--- Extracted entries ---

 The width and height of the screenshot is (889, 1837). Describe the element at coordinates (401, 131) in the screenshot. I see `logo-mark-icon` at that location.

---
--- Extracted entries ---

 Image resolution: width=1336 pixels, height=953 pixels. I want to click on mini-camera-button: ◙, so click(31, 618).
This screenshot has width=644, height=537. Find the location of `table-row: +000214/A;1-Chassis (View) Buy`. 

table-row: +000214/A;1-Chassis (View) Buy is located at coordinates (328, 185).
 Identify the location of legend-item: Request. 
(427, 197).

---
--- Extracted entries ---

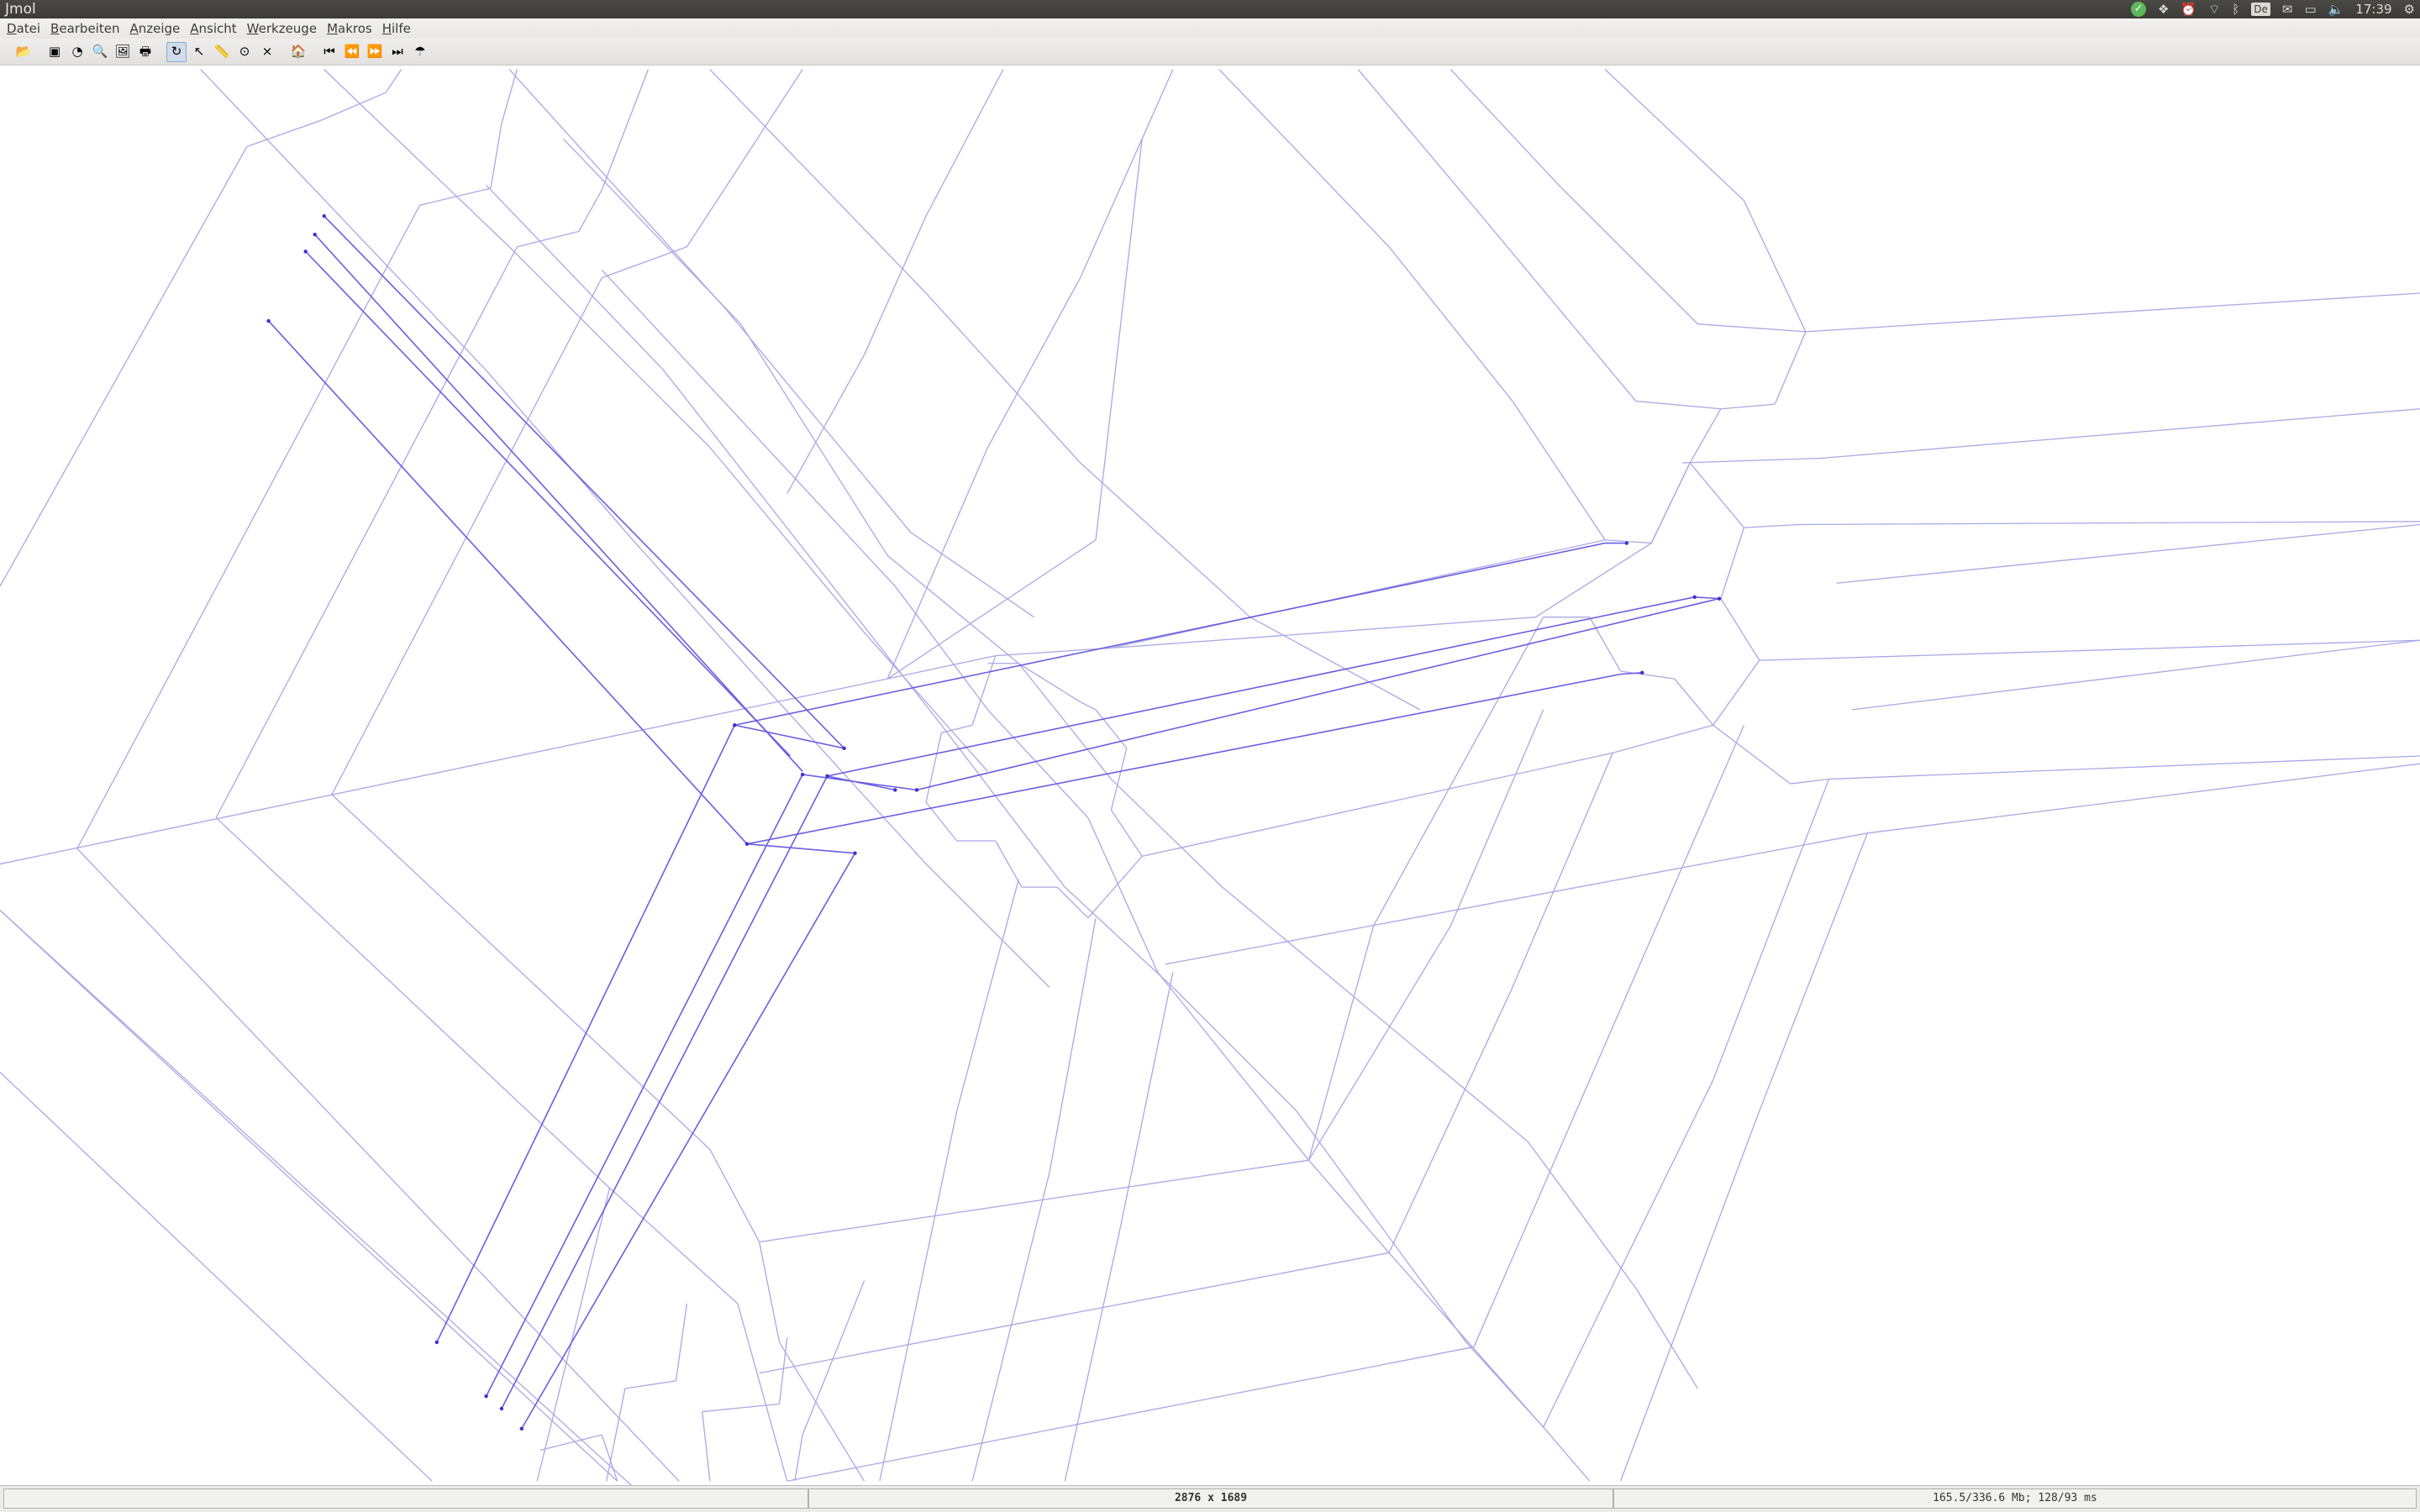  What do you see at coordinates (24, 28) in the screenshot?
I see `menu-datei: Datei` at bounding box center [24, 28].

---

→ **What you should do**
Reproduce the entries from the line with "This screenshot has" to the line with "(427, 197).", replacing "location" with "position" and leaving everything else unchanged.

→ **Answer section**
This screenshot has width=644, height=537. Find the position of `table-row: +000214/A;1-Chassis (View) Buy`. 

table-row: +000214/A;1-Chassis (View) Buy is located at coordinates (328, 185).
 Identify the position of legend-item: Request. 
(427, 197).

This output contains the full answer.